DALI 中的默认执行器不允许 CPU 操作符跟随 GPU 操作符。要启用更灵活的 pipeline，请将 exec_dynamic=True 传递给 pipeline 构造函数或 @pipeline_def 装饰器。

混合解码#

有时，特别是对于更高分辨率的图像，解码以 JPEG 格式存储的图像可能会成为瓶颈。为了解决这个问题，开发了 nvJPEG 和 nvJPEG2000 库。它们在 CPU 和 GPU 之间拆分解码过程，从而显著减少解码时间。

在 fn.decoders.image 中指定 “mixed” 设备参数可启用 nvJPEG 和 nvJPEG2000 支持。其他文件格式仍将在 CPU 上解码。

[22]:

@pipeline_def
def hybrid_pipeline():
    jpegs, labels = fn.readers.file(
        file_root=image_dir, random_shuffle=True, initial_fill=21
    )
    images = fn.decoders.image(jpegs, device="mixed")

    return images, labels

带有 device=mixed 的 fn.decoders.image 使用计算的混合方法，该方法同时使用 CPU 和 GPU。这意味着它接受 CPU 输入，但返回 GPU 输出。
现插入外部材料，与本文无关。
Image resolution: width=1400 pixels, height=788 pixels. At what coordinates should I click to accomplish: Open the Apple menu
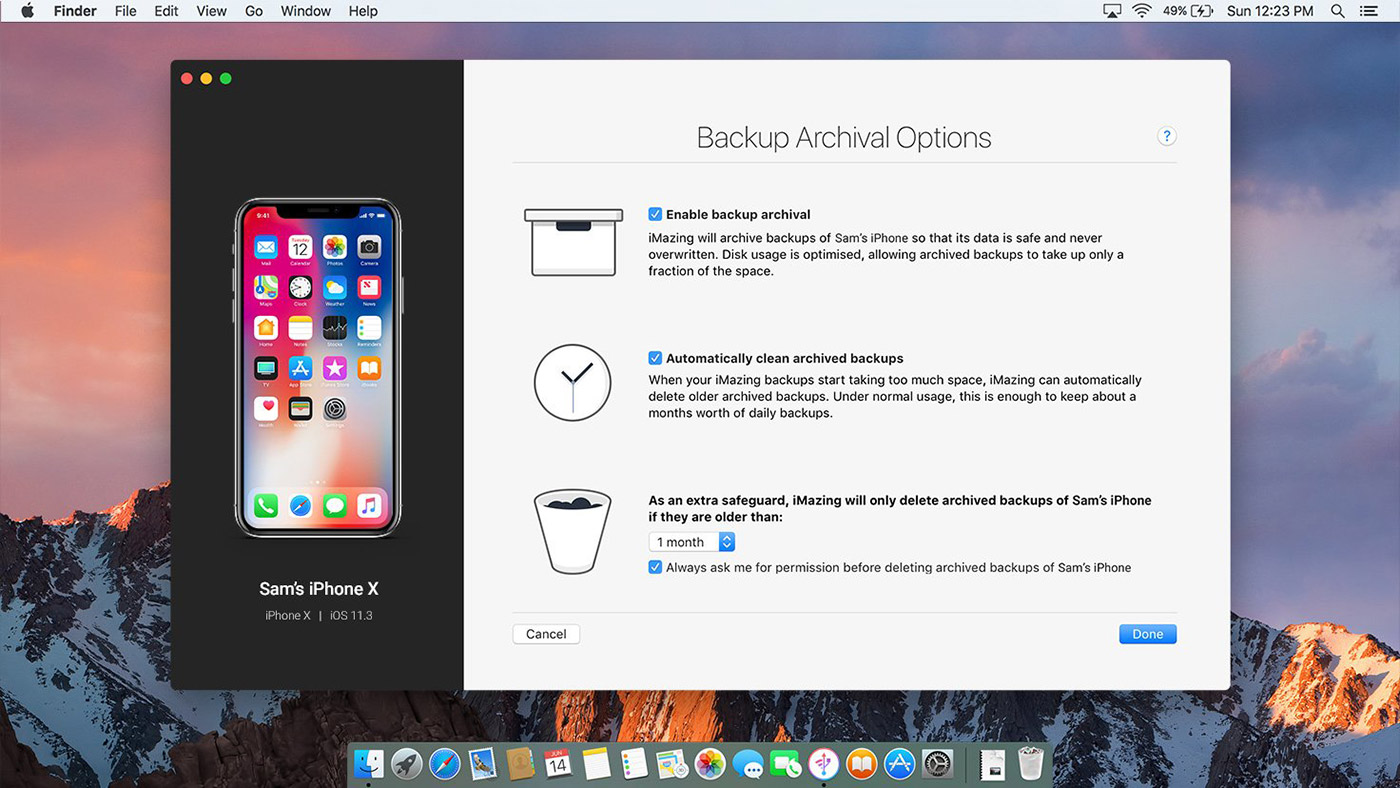tap(27, 11)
这就是为什么从 pipeline 返回的 images 对象类型为 TensorListGPU。

[23]:

pipe = hybrid_pipeline(
    batch_size=max_batch_size, num_threads=1, device_id=0, seed=1234
)
pipe.build()

[24]:

pipe_out = pipe.run()
images, labels = pipe_out
show_images(images.as_cpu())

../_images/examples_getting_started_44_0.png

让我们通过测量具有 4 个 CPU 线程的 shuffled_pipeline 和 hybrid_pipeline 的速度来比较 ‘cpu’ 和 ‘mixed’ 后端的 fn.decoders.image 的速度。

[25]:

from timeit import default_timer as timer

test_batch_size = 64


def speedtest(pipeline, batch, n_threads):
    pipe = pipeline(batch_size=batch, num_threads=n_threads, device_id=0)
    pipe.build()
    # warmup
    for i in range(5):
        pipe.run()
    # test
    n_test = 20
    t_start = timer()
    for i in range(n_test):
        pipe.run()
    t = timer() - t_start
    print("Speed: {} imgs/s".format((n_test * batch) / t))

[26]:

speedtest(shuffled_pipeline, test_batch_size, 4)

Speed: 2597.527149961429 imgs/s

[27]:

speedtest(hybrid_pipeline, test_batch_size, 4)

Speed: 5828.851662794091 imgs/s

正如我们所看到的，使用 GPU 加速解码带来了显著的加速。